Usage en Philosophie
Le concept d’Umwelt a eu une influence philosophique considérable, bien au-delà de la biologie. Il a été crucial pour la phénoménologie, l’ontologie et l’éthologie philosophique, car il remet radicalement en question notre prétention humaine à percevoir « le » monde tel qu’il est.
Martin Heidegger, dans ses séminaires, notamment Les concepts fondamentaux de la métaphysique, a longuement analysé les travaux d’Uexküll pour établir sa propre distinction ontologique entre les modes d’être. Heidegger propose une célèbre tripartition. La pierre, ou l’objet inanimé, est weltlos, c’est-à-dire « sans monde ». Elle est présente, mais elle n’a aucune ouverture perceptive sur ce qui l’entoure.
L’animal, selon Heidegger, est weltarm, ce qui signifie « pauvre en monde ». C’est ici qu’il utilise directement Uexküll. L’animal n’est pas « sans monde » comme la pierre ; il a une relation à son environnement, mais il est captif de son Umwelt. L’animal est « pris » par ce qui l’entoure, il réagit à des signaux, à des stimuli, mais il ne peut pas appréhender les choses en tant que choses. Il ne saisit pas l’être de l’étant. L’abeille va vers la fleur pour son nectar, mais elle ne perçoit pas « la fleur » dans son essence, comme un objet indépendant d’elle.
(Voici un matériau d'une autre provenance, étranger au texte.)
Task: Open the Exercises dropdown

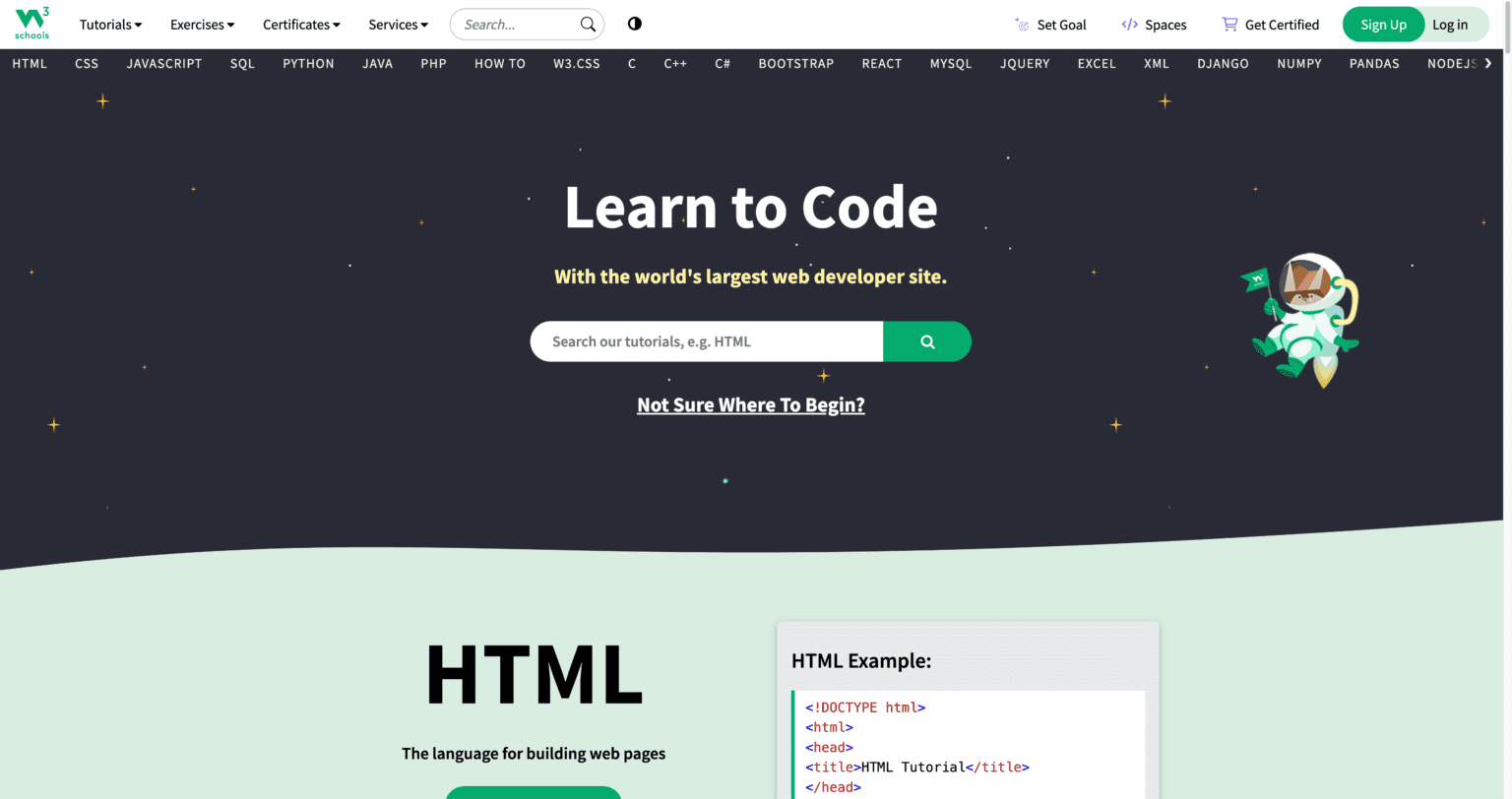Action: tap(202, 24)
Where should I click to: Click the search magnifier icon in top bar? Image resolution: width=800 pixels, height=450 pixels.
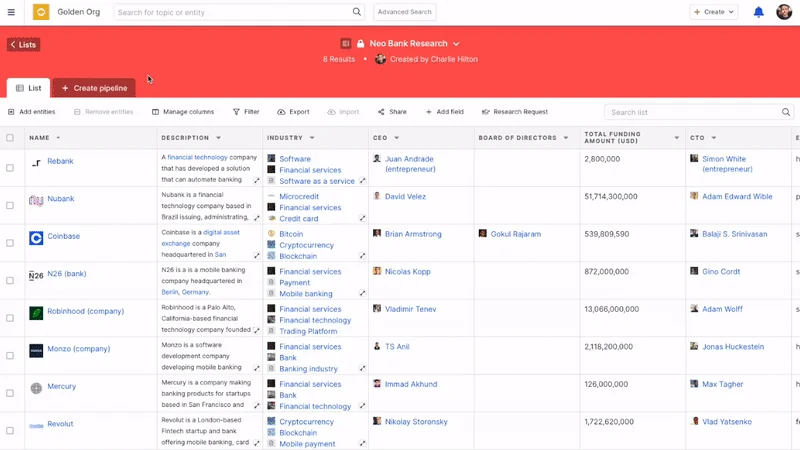pos(357,12)
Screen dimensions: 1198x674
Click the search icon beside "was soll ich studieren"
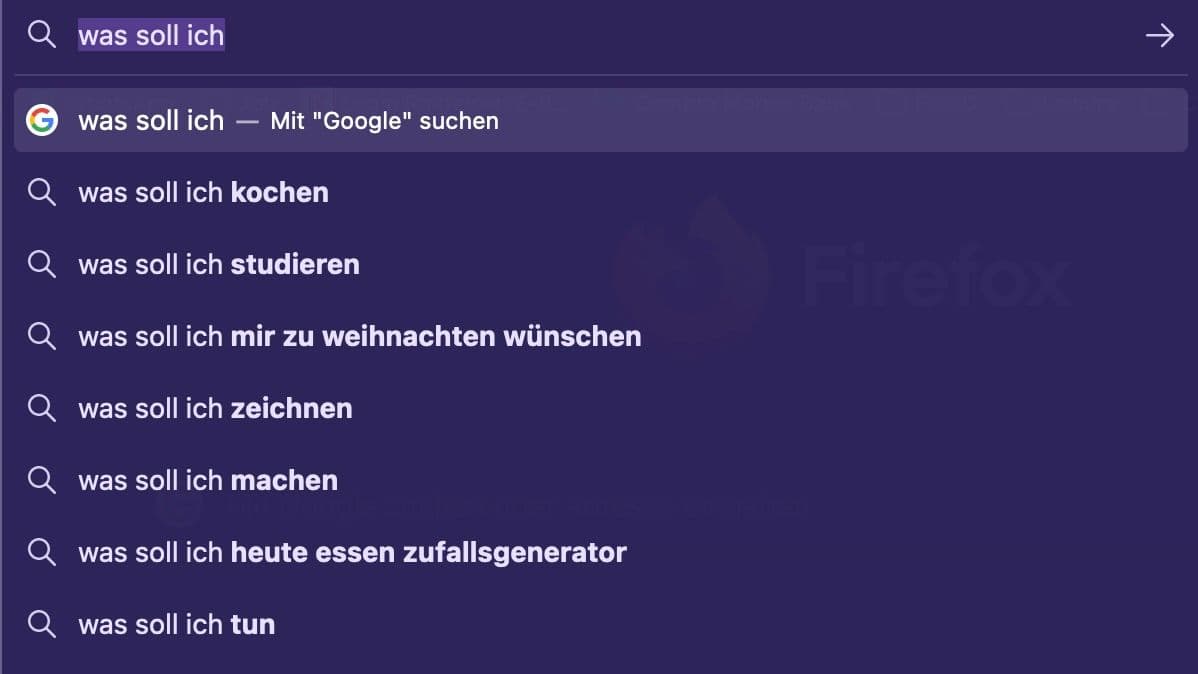coord(41,264)
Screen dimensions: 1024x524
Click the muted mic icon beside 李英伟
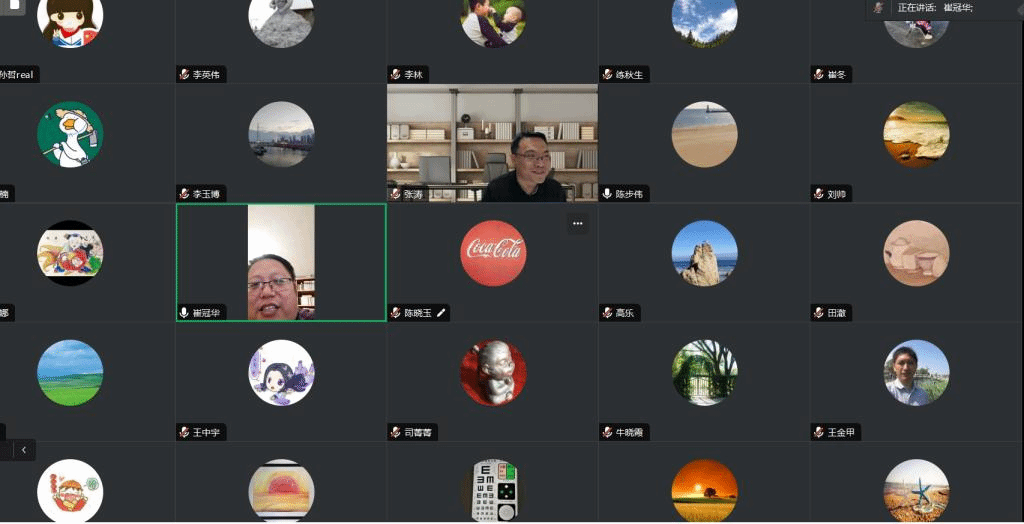point(184,75)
L’être humain, enfin, que Heidegger nomme le Dasein (l’être-là), est weltbildend, ce qui signifie « configurateur de monde ». L’humain n’est pas « pauvre en monde » ni simplement « dans » un Umwelt. L’humain a un Monde (Welt). Nous ne sommes pas limités à réagir à des signaux ; nous comprenons le sens des choses. Nous pouvons voir l’arbre en tant que arbre, ou en tant que bois de chauffage, ou en tant que symbole de vie. Notre relation au monde est médiatisée par le langage et la compréhension, ce qui nous ouvre à l’infinité du sens, bien au-delà de la boucle stimulus-réponse de l’animal.
Des philosophes comme Maurice Merleau-Ponty ont également utilisé ces réflexions, notamment dans La structure du comportement, pour critiquer le béhaviorisme (comportementalisme) et le dualisme cartésien. L’Umwelt montre que l’organisme et son milieu ne sont pas deux entités séparées, l’une agissant sur l’autre, mais un système couplé. La perception n’est pas une simple réception de données, mais une structuration active du monde par un corps vivant, un « corps propre ».
Aujourd’hui, le concept d’Umwelt est central en éthique animale. Il nous oblige à reconnaître que chaque espèce vit dans une réalité perceptive différente. Pour comprendre la souffrance ou le bien-être d’un animal, il est insuffisant de projeter nos propres perceptions humaines. Il faut tenter de comprendre son monde propre, son Umwelt, qu’il s’agisse de l’univers d’écholocation de la chauve-souris ou de l’univers olfactif du chien.